Upon considering the submissions of the learned counsel for the parties and on perusal of the record, the facts as narrated above, are not highly disputed. It is not in dispute that the consignment was booked at Kandla Port on 27/28.05.1993 and that it reached the destination on 06.11.1993. It is also not disputed between the parties that the other rakes booked on the same day were delivered on 02.06.1993 and 09.06.1993 and 11.06.1993. It is also not disputed that it was the claimant who had selected the open box wagon for transporting the said consignment. However, what is in dispute is the ascertainment of damages for the consignment.

On one hand, it is the contention of the appellant that the consignment suffered a 100% damage whereas the Railway Administration submits that there is not a 100% damage, however, in order to ascertain the extent of damage, the Railway Administration had called for an inspection and after receiving an assessment from the District Agricultural Officer, it was found that the rate for the aforesaid product would be 389.18 per bag of 50 Kg. The record indicates that the aforesaid report had been called for and the same was also informed to the claimant. Despite the fact that the claimant was faced with a report assessing the damage which was done by a Competent Authority which was completely unconnected with the Railway Administration, that is to say the report was prima facie unbiased. If at all the claimant did not agree with the aforesaid, it was open for the claimant to have adduced a fresh report or could have submitted another report indicating the extent of damage. However, the same has not been done.
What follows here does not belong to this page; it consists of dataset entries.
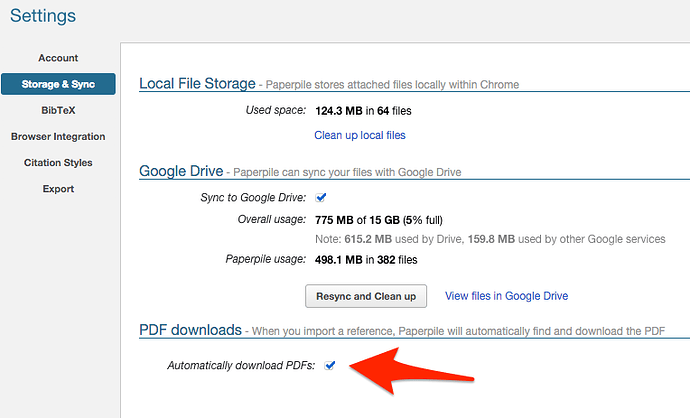Click the Clean up local files link
This screenshot has width=690, height=418.
(x=360, y=135)
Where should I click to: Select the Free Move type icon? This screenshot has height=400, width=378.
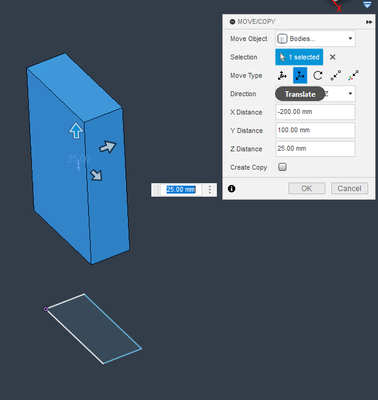(282, 75)
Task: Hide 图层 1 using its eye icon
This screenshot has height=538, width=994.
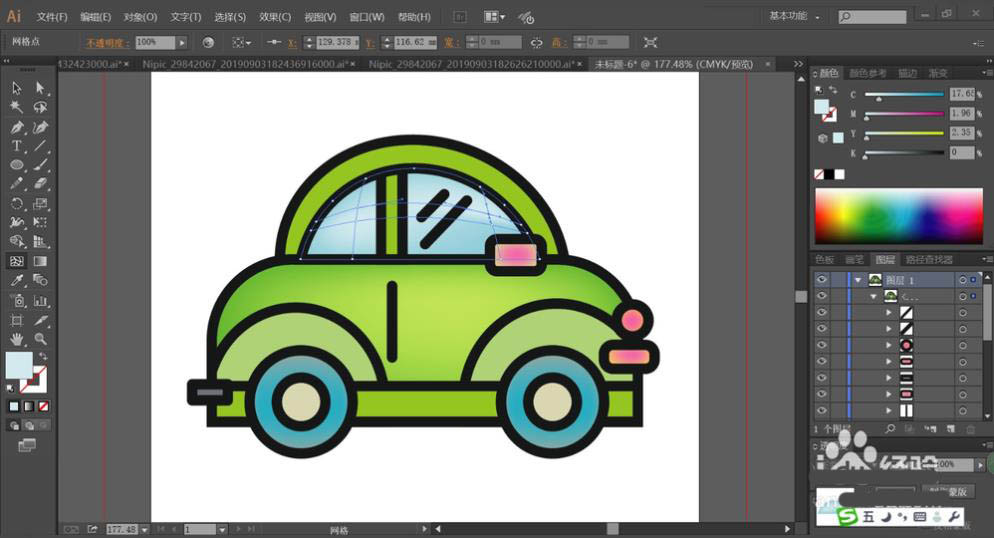Action: 821,280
Though, it is alleged by Sri Shukla that several representations were given to the Railway Administration for getting an independent assessment done, however, there is nothing on record to suggest, the claimant made any effort except writing letters, to get a fresh assessment done by their volition.

The record also indicates that, throughout, the stand taken by the claimant was that the consignment had suffered 100% damage, however, there has been no effort made by the claimant to mitigate their losses. Even when the Railway Administration had initiated process for disposing of the consignment by public auction even then the claimant did not respond as a result the Railway Administration had no option but to sell the consignment as per the rules and regulations after seeking the permission of the District Agricultural Officer. It is also not disputed that because of the adamant attitude of the claimant as it refused to lift the consignment from the railway premises, through M/s Soverign Traders who are the endorsee of the railway receipt unloaded the consignment with the help of their own staff and labour on 06.11.1993 and the delivery was affected on 07.11.1993.

Once the aforesaid situation is not in dispute, it was the responsibility of the claimant to have received the goods. In case if he had any objection, the same could have been made the subject matter of the claim, however, at the same time, it ought to have produced cogent material to substantiate its own case. The record indicates that the claimant has failed to substantiate its plea and its claim is completely bereft of any lose details. Merely by writing repeated letters and protesting it will not partake the nature of evidence establishing the quantum of damages. It has also not been disputed nor any material has been brought on record to indicate that the report given by the District Agricultural Officer is not correct.

In view of the above, this Court is satisfied that the Tribunal after considering the material which was before it has recorded a finding of fact that the claimant has failed to substantiate its own claim and the fact that it has also not made any effort to mitigate its losses. Consequently, this Court is of the opinion that no error can be found in the award dated 24.08.1999.

In view of the above, the appeal is devoid of merit, the same is dismissed. The award passed by the Railway Claims Tribunal, Lucknow dated 24.08.1999 is affirmed. There shall be no order as to costs.

The record shall be remitted to the Tribunal concerned within a period of 10 days from today.